Vision Transformers: Embedding Images with Self-Attention

2025-02-27

Introduction to Vision Transformers

Vision Transformers (ViTs) represent a significant advancement in the field of computer vision. Inspired by the success of Transformers in Natural Language Processing (NLP), ViTs adapt the self-attention mechanism to process images directly. This chapter will guide you through the fundamental concepts of Vision Transformers, exploring their architecture, functionality, and advantages, particularly in comparison to earlier models. We will delve into the practical aspects by conceptually building a Vision Transformer from scratch, mirroring the approach taken in the transcript this chapter is based upon.

Vision Transformers enable the transformation of images into rich, informative embeddings.

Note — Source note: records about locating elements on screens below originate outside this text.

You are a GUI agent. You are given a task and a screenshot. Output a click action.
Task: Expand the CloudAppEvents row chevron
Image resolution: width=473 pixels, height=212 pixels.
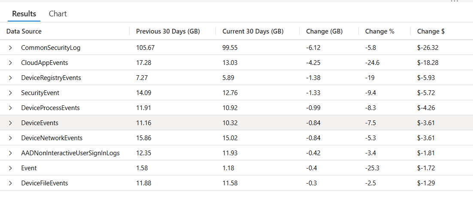(10, 63)
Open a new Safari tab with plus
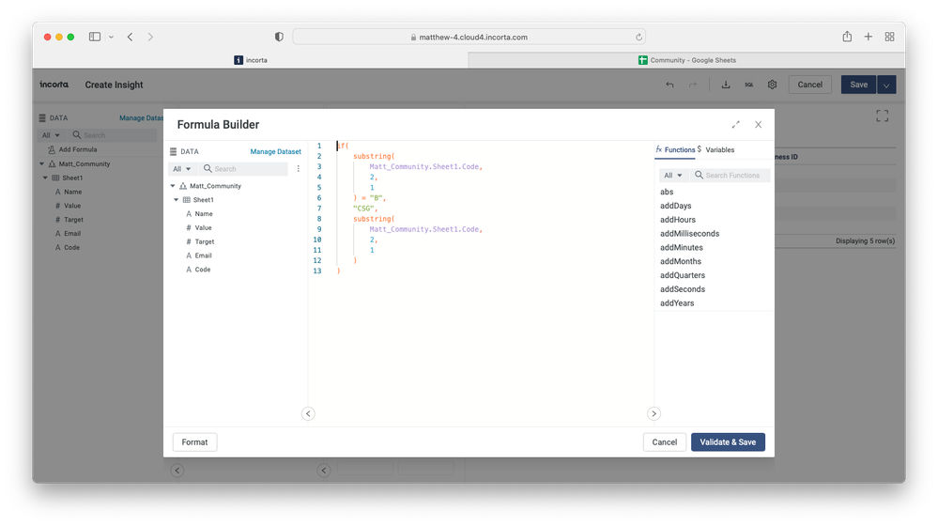This screenshot has width=938, height=526. (x=869, y=37)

Embedding: In machine learning, an embedding is a lower-dimensional vector representation of an object, such as an image or word, that captures its essential features and relationships to other objects.

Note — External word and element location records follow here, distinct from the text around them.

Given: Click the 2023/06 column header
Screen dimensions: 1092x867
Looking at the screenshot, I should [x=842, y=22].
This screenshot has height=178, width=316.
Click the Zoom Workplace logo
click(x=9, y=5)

These embeddings are crucial because they allow vision models to be seamlessly integrated with language models, creating powerful multimodal systems known as Vision Language Models (VLMs). VLMs empower language models to “see” and interpret visual information, enabling them to answer questions about images, generate image descriptions, and perform more complex vision-language tasks.

How Vision Transformers Work: An Overview

Traditional Transformer models, primarily used in NLP, process sequential data like text by breaking it down into tokens (words or sub-word units). Vision Transformers adapt this approach by treating images as a sequence of patches.

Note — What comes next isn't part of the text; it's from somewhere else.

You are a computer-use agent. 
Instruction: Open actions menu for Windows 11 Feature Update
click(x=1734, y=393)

Token: In the context of Transformers, a token is the basic unit of input that the model processes. In NLP, tokens are typically words or sub-word units. In Vision Transformers, tokens are image patches.

Here’s a simplified breakdown of how Vision Transformers process visual data:

Image Patching: An input image is divided into smaller, non-overlapping patches. Imagine a puzzle where each piece is an image patch. Each patch is considered analogous to a token in NLP.
Patch Embedding: Each image patch is then linearly transformed into an embedding vector. This embedding captures the visual information contained within the patch.
Position Embeddings: To retain spatial information, position embeddings are added to the patch embeddings. This step informs the model about the location of each patch within the original image, as Transformers, by nature, are permutation invariant and do not inherently understand order.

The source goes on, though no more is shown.